▶ **Try it**
Set down all of the data again, character for character.
╭─ Provided data
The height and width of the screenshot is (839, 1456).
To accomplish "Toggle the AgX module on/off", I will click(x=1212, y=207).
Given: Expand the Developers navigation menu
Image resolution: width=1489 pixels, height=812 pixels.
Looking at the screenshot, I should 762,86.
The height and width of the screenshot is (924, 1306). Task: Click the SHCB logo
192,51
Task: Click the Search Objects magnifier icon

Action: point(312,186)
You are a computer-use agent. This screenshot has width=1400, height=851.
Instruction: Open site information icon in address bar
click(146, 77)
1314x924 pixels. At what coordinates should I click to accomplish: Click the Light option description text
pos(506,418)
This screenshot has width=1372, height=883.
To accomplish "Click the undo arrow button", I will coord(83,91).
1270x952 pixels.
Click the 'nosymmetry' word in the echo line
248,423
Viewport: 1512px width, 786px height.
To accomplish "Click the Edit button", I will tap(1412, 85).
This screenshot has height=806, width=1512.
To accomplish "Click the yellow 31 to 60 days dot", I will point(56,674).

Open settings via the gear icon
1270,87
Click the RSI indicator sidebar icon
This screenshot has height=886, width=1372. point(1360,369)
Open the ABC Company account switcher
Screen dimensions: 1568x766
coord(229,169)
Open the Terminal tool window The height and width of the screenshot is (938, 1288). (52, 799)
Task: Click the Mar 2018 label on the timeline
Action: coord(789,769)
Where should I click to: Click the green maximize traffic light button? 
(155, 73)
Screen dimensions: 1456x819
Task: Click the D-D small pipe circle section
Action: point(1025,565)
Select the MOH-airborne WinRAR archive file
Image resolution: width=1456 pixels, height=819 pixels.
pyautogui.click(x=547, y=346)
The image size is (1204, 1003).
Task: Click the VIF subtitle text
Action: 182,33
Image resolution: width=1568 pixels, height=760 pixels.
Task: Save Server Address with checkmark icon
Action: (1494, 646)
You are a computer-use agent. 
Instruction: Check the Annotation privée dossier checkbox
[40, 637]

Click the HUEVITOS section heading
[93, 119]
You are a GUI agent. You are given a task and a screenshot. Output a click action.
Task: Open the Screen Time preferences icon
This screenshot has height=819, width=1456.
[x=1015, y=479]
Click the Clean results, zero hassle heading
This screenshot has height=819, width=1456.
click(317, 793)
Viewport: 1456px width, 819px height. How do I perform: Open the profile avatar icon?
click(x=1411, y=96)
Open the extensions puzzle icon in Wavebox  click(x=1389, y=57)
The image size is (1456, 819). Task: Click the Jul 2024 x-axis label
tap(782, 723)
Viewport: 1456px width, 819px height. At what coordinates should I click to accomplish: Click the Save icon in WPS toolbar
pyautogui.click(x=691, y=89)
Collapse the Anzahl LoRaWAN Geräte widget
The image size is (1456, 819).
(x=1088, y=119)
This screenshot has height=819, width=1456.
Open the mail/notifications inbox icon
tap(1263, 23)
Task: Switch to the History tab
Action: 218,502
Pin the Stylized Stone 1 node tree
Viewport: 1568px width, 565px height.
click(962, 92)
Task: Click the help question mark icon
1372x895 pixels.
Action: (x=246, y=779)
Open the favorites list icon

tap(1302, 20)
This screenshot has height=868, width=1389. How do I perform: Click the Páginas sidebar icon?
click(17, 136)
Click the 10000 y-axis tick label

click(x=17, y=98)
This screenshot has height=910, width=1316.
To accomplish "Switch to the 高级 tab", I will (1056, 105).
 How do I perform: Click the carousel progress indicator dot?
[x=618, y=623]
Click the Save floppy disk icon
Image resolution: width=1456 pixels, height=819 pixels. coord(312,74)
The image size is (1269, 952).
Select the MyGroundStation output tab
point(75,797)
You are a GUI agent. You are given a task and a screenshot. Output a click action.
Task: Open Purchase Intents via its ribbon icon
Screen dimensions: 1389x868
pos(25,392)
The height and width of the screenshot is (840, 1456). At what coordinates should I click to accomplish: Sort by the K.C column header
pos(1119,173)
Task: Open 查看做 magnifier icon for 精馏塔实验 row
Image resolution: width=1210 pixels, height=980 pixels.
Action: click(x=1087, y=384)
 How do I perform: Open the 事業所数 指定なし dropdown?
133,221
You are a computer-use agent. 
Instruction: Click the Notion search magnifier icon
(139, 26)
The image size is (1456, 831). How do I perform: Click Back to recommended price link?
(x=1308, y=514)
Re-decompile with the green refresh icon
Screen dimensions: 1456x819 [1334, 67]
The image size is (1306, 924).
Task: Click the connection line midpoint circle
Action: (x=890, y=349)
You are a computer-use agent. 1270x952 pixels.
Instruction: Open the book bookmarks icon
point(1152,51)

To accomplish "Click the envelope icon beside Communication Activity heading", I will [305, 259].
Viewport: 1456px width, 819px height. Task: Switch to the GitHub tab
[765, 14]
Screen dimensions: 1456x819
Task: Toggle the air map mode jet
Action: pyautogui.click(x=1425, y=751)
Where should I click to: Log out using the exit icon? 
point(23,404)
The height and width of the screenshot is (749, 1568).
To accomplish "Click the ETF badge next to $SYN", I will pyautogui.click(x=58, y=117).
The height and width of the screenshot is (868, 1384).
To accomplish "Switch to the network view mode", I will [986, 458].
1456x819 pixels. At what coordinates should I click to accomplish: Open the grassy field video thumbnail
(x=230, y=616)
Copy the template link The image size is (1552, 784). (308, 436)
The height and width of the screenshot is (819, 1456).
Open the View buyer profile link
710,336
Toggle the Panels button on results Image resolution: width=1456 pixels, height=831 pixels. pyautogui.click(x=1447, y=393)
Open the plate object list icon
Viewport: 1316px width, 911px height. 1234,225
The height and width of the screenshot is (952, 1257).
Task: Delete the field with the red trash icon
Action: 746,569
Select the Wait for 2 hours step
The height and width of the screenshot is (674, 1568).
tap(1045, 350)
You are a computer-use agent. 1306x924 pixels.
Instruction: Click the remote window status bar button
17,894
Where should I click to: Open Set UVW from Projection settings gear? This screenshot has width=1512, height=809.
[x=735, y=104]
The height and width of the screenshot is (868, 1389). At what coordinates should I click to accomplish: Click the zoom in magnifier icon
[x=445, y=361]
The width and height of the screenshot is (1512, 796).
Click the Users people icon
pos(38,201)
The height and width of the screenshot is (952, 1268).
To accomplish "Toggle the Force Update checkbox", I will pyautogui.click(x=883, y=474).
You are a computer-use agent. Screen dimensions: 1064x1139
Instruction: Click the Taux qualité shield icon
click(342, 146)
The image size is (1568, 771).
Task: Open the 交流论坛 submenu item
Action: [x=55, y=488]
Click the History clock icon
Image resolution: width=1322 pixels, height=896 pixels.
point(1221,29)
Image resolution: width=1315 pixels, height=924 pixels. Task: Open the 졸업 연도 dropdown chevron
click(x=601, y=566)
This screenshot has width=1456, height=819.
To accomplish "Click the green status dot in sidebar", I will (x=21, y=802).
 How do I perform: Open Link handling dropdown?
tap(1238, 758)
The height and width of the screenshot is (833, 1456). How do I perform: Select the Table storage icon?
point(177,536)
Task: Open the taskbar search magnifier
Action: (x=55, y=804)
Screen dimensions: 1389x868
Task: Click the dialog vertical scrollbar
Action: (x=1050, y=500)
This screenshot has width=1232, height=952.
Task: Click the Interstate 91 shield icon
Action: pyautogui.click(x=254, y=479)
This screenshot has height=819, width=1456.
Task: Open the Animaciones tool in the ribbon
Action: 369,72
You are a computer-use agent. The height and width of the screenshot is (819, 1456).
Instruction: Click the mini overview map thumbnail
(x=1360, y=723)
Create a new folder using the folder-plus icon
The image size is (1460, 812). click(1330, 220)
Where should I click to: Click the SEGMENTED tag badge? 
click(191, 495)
╰─
▶ **Task solution**
The height and width of the screenshot is (839, 1456).
To accomplish "Toggle the AgX module on/off", I will click(x=1212, y=207).
Given: Expand the Developers navigation menu
Image resolution: width=1489 pixels, height=812 pixels.
Looking at the screenshot, I should 762,86.
The height and width of the screenshot is (924, 1306). Task: Click the SHCB logo
192,51
Task: Click the Search Objects magnifier icon

Action: point(312,186)
You are a computer-use agent. This screenshot has width=1400, height=851.
Instruction: Open site information icon in address bar
click(146, 77)
1314x924 pixels. At what coordinates should I click to accomplish: Click the Light option description text
pos(506,418)
This screenshot has width=1372, height=883.
To accomplish "Click the undo arrow button", I will coord(83,91).
1270x952 pixels.
Click the 'nosymmetry' word in the echo line
248,423
Viewport: 1512px width, 786px height.
To accomplish "Click the Edit button", I will tap(1412, 85).
This screenshot has height=806, width=1512.
To accomplish "Click the yellow 31 to 60 days dot", I will point(56,674).

Open settings via the gear icon
1270,87
Click the RSI indicator sidebar icon
This screenshot has height=886, width=1372. point(1360,369)
Open the ABC Company account switcher
Screen dimensions: 1568x766
coord(229,169)
Open the Terminal tool window The height and width of the screenshot is (938, 1288). (52, 799)
Task: Click the Mar 2018 label on the timeline
Action: coord(789,769)
Where should I click to: Click the green maximize traffic light button? 
(155, 73)
Screen dimensions: 1456x819
Task: Click the D-D small pipe circle section
Action: point(1025,565)
Select the MOH-airborne WinRAR archive file
Image resolution: width=1456 pixels, height=819 pixels.
pyautogui.click(x=547, y=346)
The image size is (1204, 1003).
Task: Click the VIF subtitle text
Action: 182,33
Image resolution: width=1568 pixels, height=760 pixels.
Task: Save Server Address with checkmark icon
Action: (1494, 646)
You are a computer-use agent. 
Instruction: Check the Annotation privée dossier checkbox
[40, 637]

Click the HUEVITOS section heading
[93, 119]
You are a GUI agent. You are given a task and a screenshot. Output a click action.
Task: Open the Screen Time preferences icon
This screenshot has height=819, width=1456.
[x=1015, y=479]
Click the Clean results, zero hassle heading
This screenshot has height=819, width=1456.
click(317, 793)
Viewport: 1456px width, 819px height. How do I perform: Open the profile avatar icon?
click(x=1411, y=96)
Open the extensions puzzle icon in Wavebox  click(x=1389, y=57)
The image size is (1456, 819). Task: Click the Jul 2024 x-axis label
tap(782, 723)
Viewport: 1456px width, 819px height. At what coordinates should I click to accomplish: Click the Save icon in WPS toolbar
pyautogui.click(x=691, y=89)
Collapse the Anzahl LoRaWAN Geräte widget
The image size is (1456, 819).
(x=1088, y=119)
This screenshot has height=819, width=1456.
Open the mail/notifications inbox icon
tap(1263, 23)
Task: Switch to the History tab
Action: 218,502
Pin the Stylized Stone 1 node tree
Viewport: 1568px width, 565px height.
click(962, 92)
Task: Click the help question mark icon
1372x895 pixels.
Action: (x=246, y=779)
Open the favorites list icon

tap(1302, 20)
This screenshot has height=868, width=1389. How do I perform: Click the Páginas sidebar icon?
click(17, 136)
Click the 10000 y-axis tick label

click(x=17, y=98)
This screenshot has height=910, width=1316.
To accomplish "Switch to the 高级 tab", I will (1056, 105).
 How do I perform: Click the carousel progress indicator dot?
[x=618, y=623]
Click the Save floppy disk icon
Image resolution: width=1456 pixels, height=819 pixels. coord(312,74)
The image size is (1269, 952).
Select the MyGroundStation output tab
point(75,797)
You are a GUI agent. You are given a task and a screenshot. Output a click action.
Task: Open Purchase Intents via its ribbon icon
Screen dimensions: 1389x868
pos(25,392)
The height and width of the screenshot is (840, 1456). At what coordinates should I click to accomplish: Sort by the K.C column header
pos(1119,173)
Task: Open 查看做 magnifier icon for 精馏塔实验 row
Image resolution: width=1210 pixels, height=980 pixels.
Action: click(x=1087, y=384)
 How do I perform: Open the 事業所数 指定なし dropdown?
133,221
You are a computer-use agent. 
Instruction: Click the Notion search magnifier icon
(139, 26)
The image size is (1456, 831). How do I perform: Click Back to recommended price link?
(x=1308, y=514)
Re-decompile with the green refresh icon
Screen dimensions: 1456x819 [1334, 67]
The image size is (1306, 924).
Task: Click the connection line midpoint circle
Action: (x=890, y=349)
You are a computer-use agent. 1270x952 pixels.
Instruction: Open the book bookmarks icon
point(1152,51)

To accomplish "Click the envelope icon beside Communication Activity heading", I will [305, 259].
Viewport: 1456px width, 819px height. Task: Switch to the GitHub tab
[765, 14]
Screen dimensions: 1456x819
Task: Toggle the air map mode jet
Action: pyautogui.click(x=1425, y=751)
Where should I click to: Log out using the exit icon? 
point(23,404)
The height and width of the screenshot is (749, 1568).
To accomplish "Click the ETF badge next to $SYN", I will pyautogui.click(x=58, y=117).
The height and width of the screenshot is (868, 1384).
To accomplish "Switch to the network view mode", I will [986, 458].
1456x819 pixels. At what coordinates should I click to accomplish: Open the grassy field video thumbnail
(x=230, y=616)
Copy the template link The image size is (1552, 784). (308, 436)
The height and width of the screenshot is (819, 1456).
Open the View buyer profile link
710,336
Toggle the Panels button on results Image resolution: width=1456 pixels, height=831 pixels. pyautogui.click(x=1447, y=393)
Open the plate object list icon
Viewport: 1316px width, 911px height. 1234,225
The height and width of the screenshot is (952, 1257).
Task: Delete the field with the red trash icon
Action: 746,569
Select the Wait for 2 hours step
The height and width of the screenshot is (674, 1568).
tap(1045, 350)
You are a computer-use agent. 1306x924 pixels.
Instruction: Click the remote window status bar button
17,894
Where should I click to: Open Set UVW from Projection settings gear? This screenshot has width=1512, height=809.
[x=735, y=104]
The height and width of the screenshot is (868, 1389). At what coordinates should I click to accomplish: Click the zoom in magnifier icon
[x=445, y=361]
The width and height of the screenshot is (1512, 796).
Click the Users people icon
pos(38,201)
The height and width of the screenshot is (952, 1268).
To accomplish "Toggle the Force Update checkbox", I will pyautogui.click(x=883, y=474).
You are a computer-use agent. Screen dimensions: 1064x1139
Instruction: Click the Taux qualité shield icon
click(342, 146)
The image size is (1568, 771).
Task: Open the 交流论坛 submenu item
Action: [x=55, y=488]
Click the History clock icon
Image resolution: width=1322 pixels, height=896 pixels.
point(1221,29)
Image resolution: width=1315 pixels, height=924 pixels. Task: Open the 졸업 연도 dropdown chevron
click(x=601, y=566)
This screenshot has width=1456, height=819.
To accomplish "Click the green status dot in sidebar", I will (x=21, y=802).
 How do I perform: Open Link handling dropdown?
tap(1238, 758)
The height and width of the screenshot is (833, 1456). How do I perform: Select the Table storage icon?
point(177,536)
Task: Open the taskbar search magnifier
Action: (x=55, y=804)
Screen dimensions: 1389x868
Task: Click the dialog vertical scrollbar
Action: (x=1050, y=500)
This screenshot has width=1232, height=952.
Task: Click the Interstate 91 shield icon
Action: pyautogui.click(x=254, y=479)
This screenshot has height=819, width=1456.
Task: Open the Animaciones tool in the ribbon
Action: 369,72
You are a computer-use agent. The height and width of the screenshot is (819, 1456).
Instruction: Click the mini overview map thumbnail
(x=1360, y=723)
Create a new folder using the folder-plus icon
The image size is (1460, 812). click(1330, 220)
Where should I click to: Click the SEGMENTED tag badge? 
click(191, 495)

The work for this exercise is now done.